Conclusion de la troisième partie
Après avoir défini le profil des MIE à Marseille et décrit le circuit de protection qui leur est proposé par les textes et par le protocole d’accord en vigueur dans le départements, nous avons porté notre attention sur les professionnels amenés à travailler en lien avec ce public. Loin de proposer une analyse exhaustive de l’articulation entre les différents acteurs et de leur positions et pratiques respectives, nous avons tenté de présenter des pistes de réflexion sur les thèmes évoqués en entretiens.
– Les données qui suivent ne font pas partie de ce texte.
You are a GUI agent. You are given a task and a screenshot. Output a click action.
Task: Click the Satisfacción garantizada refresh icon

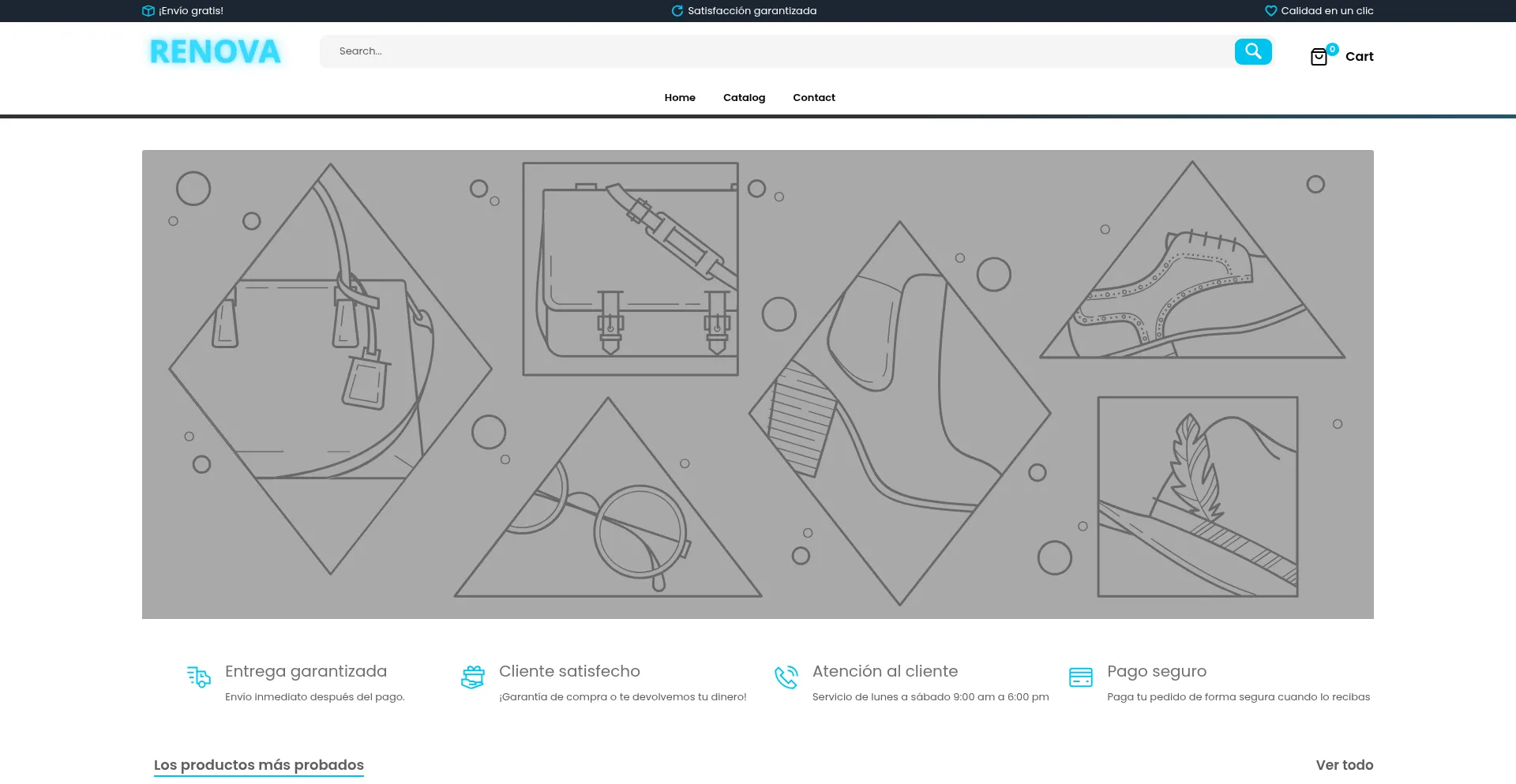[677, 11]
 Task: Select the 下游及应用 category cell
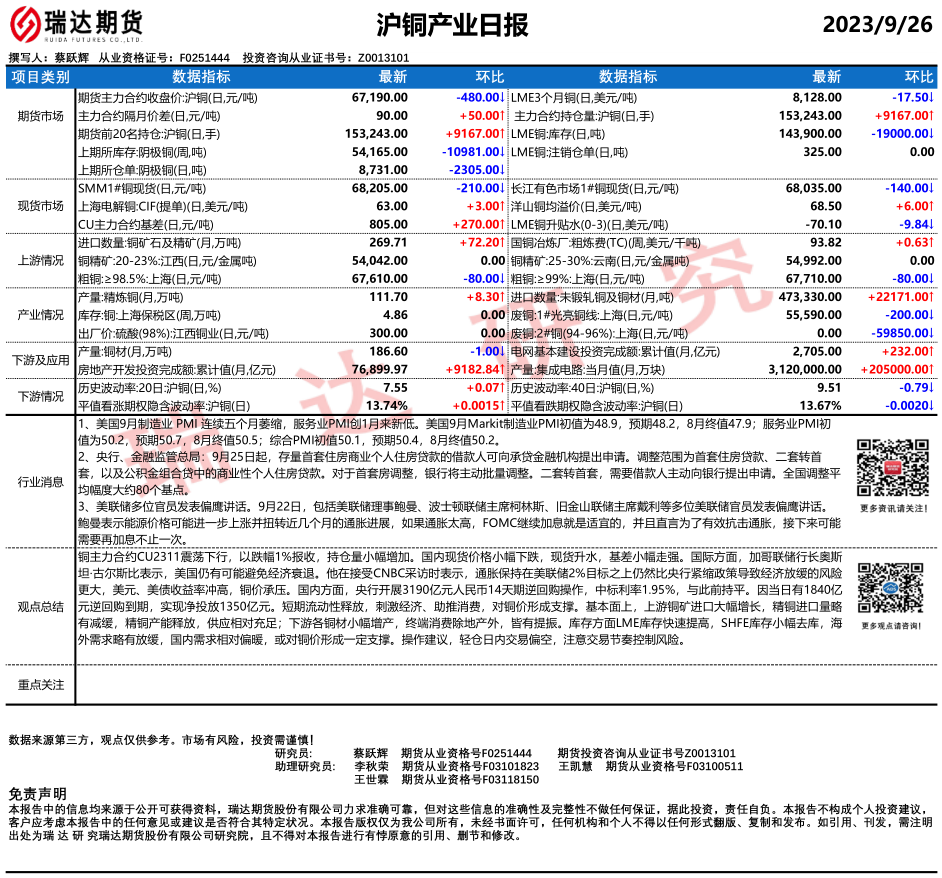point(40,360)
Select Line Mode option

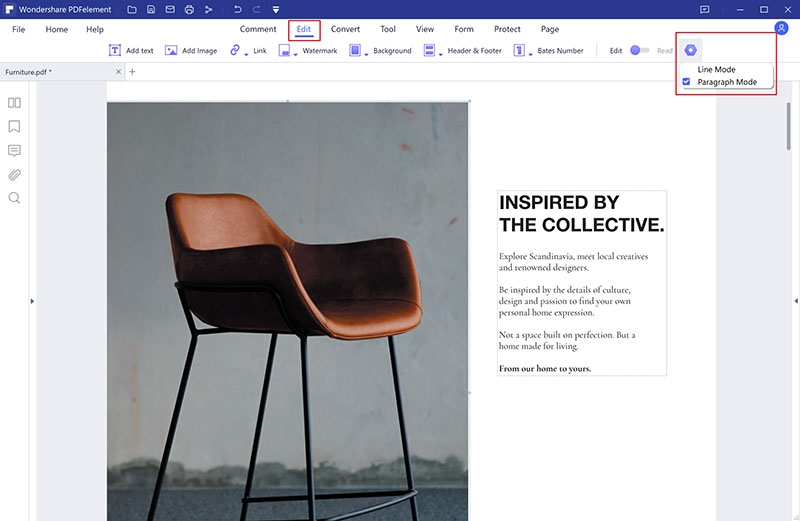tap(716, 69)
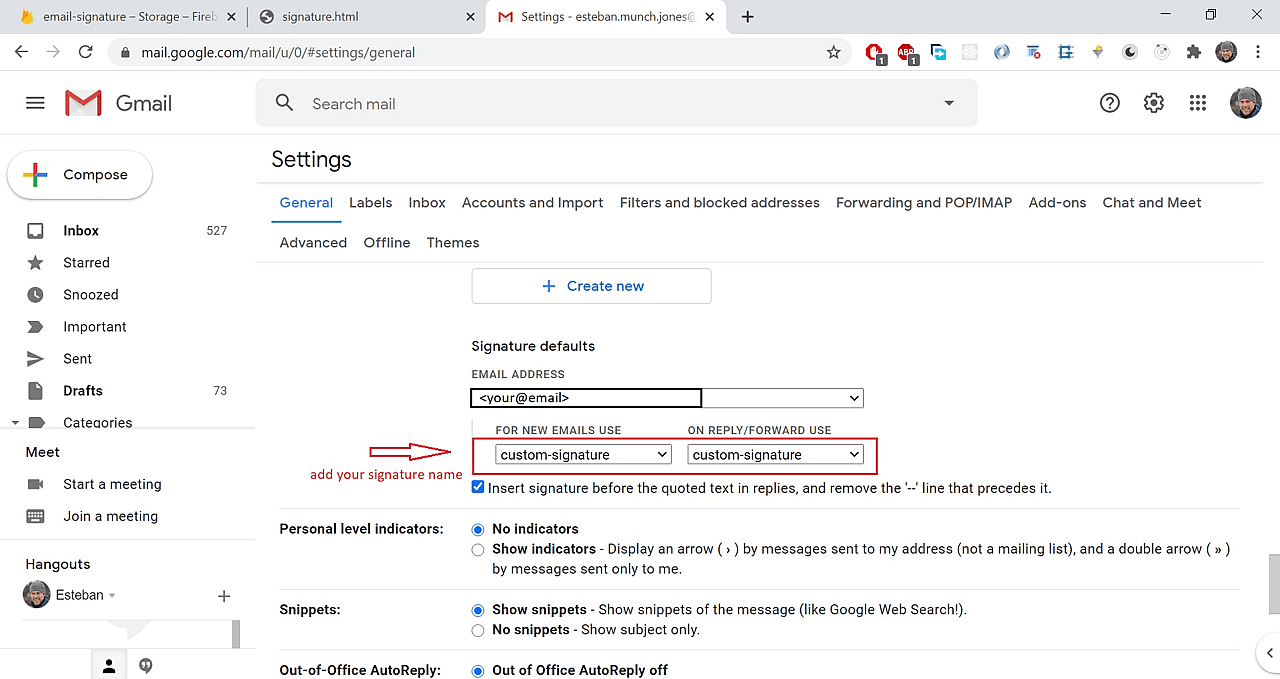This screenshot has width=1280, height=679.
Task: Open Gmail Help question mark icon
Action: click(x=1109, y=102)
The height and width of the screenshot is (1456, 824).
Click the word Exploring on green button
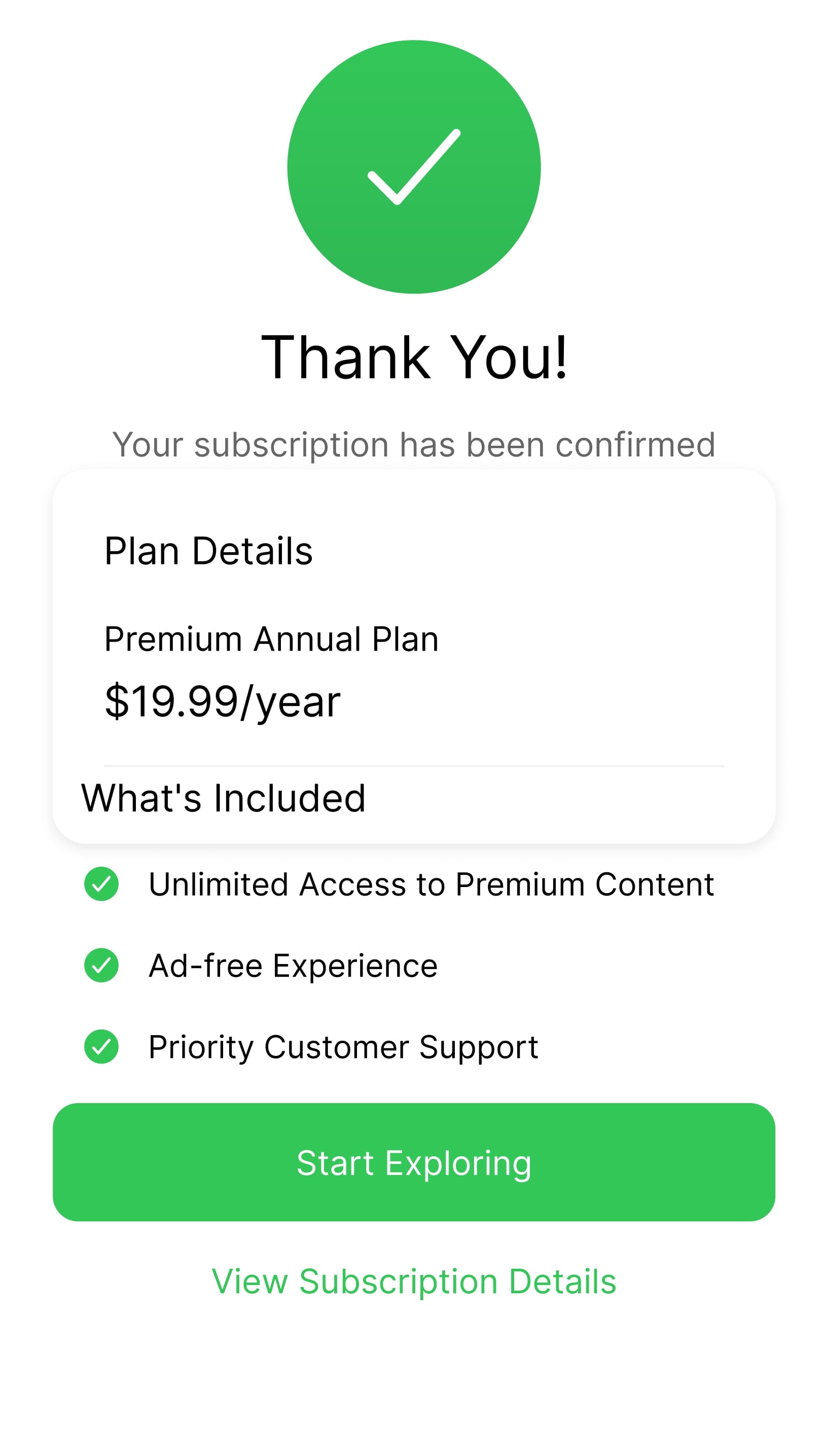458,1163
Par ailleurs, ces entretiens ayant été conduits à un moment précis – pendant le mois de mai 2013, période qui était particulièrement éprouvante pour beaucoup des interrogés – ces déclarations ne reflètent que des impressions contingentes et non des positions figées. Nous avons vu à travers les différents points de cette partie que les pratiques à l’égard des MIE se retrouvaient souvent coincées entre deux logiques : d’une part, inscrire ces enfants dans le droit commun et donc tenter de leur appliquer des conceptions générales sur la protection de l’enfance en France ; de l’autre, les reconnaître en tant que mineurs étrangers et prendre en compte cette particularité en leur proposant un dispositif spécialement construit pour eux. Ces intuitions contradictoires sont en lutte constante à tous les niveaux d’analyse, que ce soit dans les réflexions personnelles des différents acteurs ou dans la définition d’un cadre d’intervention global. Le choix d’un circuit d’accueil dérogatoire a été fait dans de nombreux départements, dont les Bouches-du-Rhône. L’instauration de partenariats et la tentative de coordonner les interventions au sein d’une plateforme est en soi nécessaire afin de s’assurer que ces mineurs accèdent au droit. Néanmoins, lorsque la plateforme en question n’est pas adaptée au nombre d’arrivées ou si les différentes organisations signataires peinent à articuler leurs interventions, ce dispositif dérogatoire s’avère préjudiciable pour les enfants concernés. Tout au long de ce rapport, nous avons vu que la frontière était mince entre aménagements nécessaires et inégalités de traitement. Le risque est de voir s’installer un système à deux vitesses, compliquant l’accès à la protection pour les MIE, dans le but de limiter les sollicitations futures. Tout l’enjeu de la coordination et de l’entente entre les différents acteurs est alors de trouver un juste milieu pour accueillir dignement les jeunes qui se présentent.